EXERCISE BRIEF: Given the records below, set each one down again exactly as it reads.

---------------

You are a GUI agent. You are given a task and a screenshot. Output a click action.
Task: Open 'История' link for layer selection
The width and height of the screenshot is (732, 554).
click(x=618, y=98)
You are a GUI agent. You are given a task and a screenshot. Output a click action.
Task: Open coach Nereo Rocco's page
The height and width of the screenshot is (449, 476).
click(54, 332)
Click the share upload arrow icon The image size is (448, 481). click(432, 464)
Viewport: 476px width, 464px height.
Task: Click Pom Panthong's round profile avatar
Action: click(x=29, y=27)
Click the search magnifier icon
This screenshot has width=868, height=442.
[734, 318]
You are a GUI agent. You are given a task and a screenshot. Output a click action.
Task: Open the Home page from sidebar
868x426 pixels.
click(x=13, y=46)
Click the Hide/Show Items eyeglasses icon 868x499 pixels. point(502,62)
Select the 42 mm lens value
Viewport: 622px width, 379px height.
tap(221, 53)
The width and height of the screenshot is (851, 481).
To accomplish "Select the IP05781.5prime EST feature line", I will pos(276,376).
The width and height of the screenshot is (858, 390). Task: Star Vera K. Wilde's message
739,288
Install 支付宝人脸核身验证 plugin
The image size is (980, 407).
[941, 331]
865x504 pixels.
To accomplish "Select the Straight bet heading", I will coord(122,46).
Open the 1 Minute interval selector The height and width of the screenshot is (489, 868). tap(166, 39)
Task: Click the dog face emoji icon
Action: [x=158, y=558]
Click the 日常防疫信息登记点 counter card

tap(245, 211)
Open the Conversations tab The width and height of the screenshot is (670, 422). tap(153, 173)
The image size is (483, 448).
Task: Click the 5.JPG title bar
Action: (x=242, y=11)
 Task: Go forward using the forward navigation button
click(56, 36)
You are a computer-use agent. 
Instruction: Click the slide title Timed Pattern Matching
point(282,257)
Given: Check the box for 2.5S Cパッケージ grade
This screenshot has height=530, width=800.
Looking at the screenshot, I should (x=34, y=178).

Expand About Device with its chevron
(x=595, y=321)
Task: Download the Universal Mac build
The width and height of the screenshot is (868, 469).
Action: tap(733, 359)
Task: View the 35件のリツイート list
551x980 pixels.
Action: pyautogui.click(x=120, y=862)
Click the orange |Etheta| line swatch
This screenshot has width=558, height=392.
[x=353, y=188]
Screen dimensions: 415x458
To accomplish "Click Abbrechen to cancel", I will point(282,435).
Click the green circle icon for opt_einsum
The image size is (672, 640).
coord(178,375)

---------------

WRITTEN REPLY:
You are a GUI agent. You are given a task and a screenshot. Output a click action.
Task: Open 'История' link for layer selection
The width and height of the screenshot is (732, 554).
click(x=618, y=98)
You are a GUI agent. You are given a task and a screenshot. Output a click action.
Task: Open coach Nereo Rocco's page
The height and width of the screenshot is (449, 476).
click(54, 332)
Click the share upload arrow icon The image size is (448, 481). click(432, 464)
Viewport: 476px width, 464px height.
Task: Click Pom Panthong's round profile avatar
Action: click(x=29, y=27)
Click the search magnifier icon
This screenshot has width=868, height=442.
[734, 318]
You are a GUI agent. You are given a task and a screenshot. Output a click action.
Task: Open the Home page from sidebar
868x426 pixels.
click(x=13, y=46)
Click the Hide/Show Items eyeglasses icon 868x499 pixels. point(502,62)
Select the 42 mm lens value
Viewport: 622px width, 379px height.
tap(221, 53)
The width and height of the screenshot is (851, 481).
To accomplish "Select the IP05781.5prime EST feature line", I will pos(276,376).
The width and height of the screenshot is (858, 390). Task: Star Vera K. Wilde's message
739,288
Install 支付宝人脸核身验证 plugin
The image size is (980, 407).
[941, 331]
865x504 pixels.
To accomplish "Select the Straight bet heading", I will coord(122,46).
Open the 1 Minute interval selector The height and width of the screenshot is (489, 868). tap(166, 39)
Task: Click the dog face emoji icon
Action: [x=158, y=558]
Click the 日常防疫信息登记点 counter card

tap(245, 211)
Open the Conversations tab The width and height of the screenshot is (670, 422). tap(153, 173)
The image size is (483, 448).
Task: Click the 5.JPG title bar
Action: (x=242, y=11)
 Task: Go forward using the forward navigation button
click(56, 36)
You are a computer-use agent. 
Instruction: Click the slide title Timed Pattern Matching
point(282,257)
Given: Check the box for 2.5S Cパッケージ grade
This screenshot has height=530, width=800.
Looking at the screenshot, I should (x=34, y=178).

Expand About Device with its chevron
(x=595, y=321)
Task: Download the Universal Mac build
The width and height of the screenshot is (868, 469).
Action: tap(733, 359)
Task: View the 35件のリツイート list
551x980 pixels.
Action: pyautogui.click(x=120, y=862)
Click the orange |Etheta| line swatch
This screenshot has width=558, height=392.
[x=353, y=188]
Screen dimensions: 415x458
To accomplish "Click Abbrechen to cancel", I will point(282,435).
Click the green circle icon for opt_einsum
The image size is (672, 640).
coord(178,375)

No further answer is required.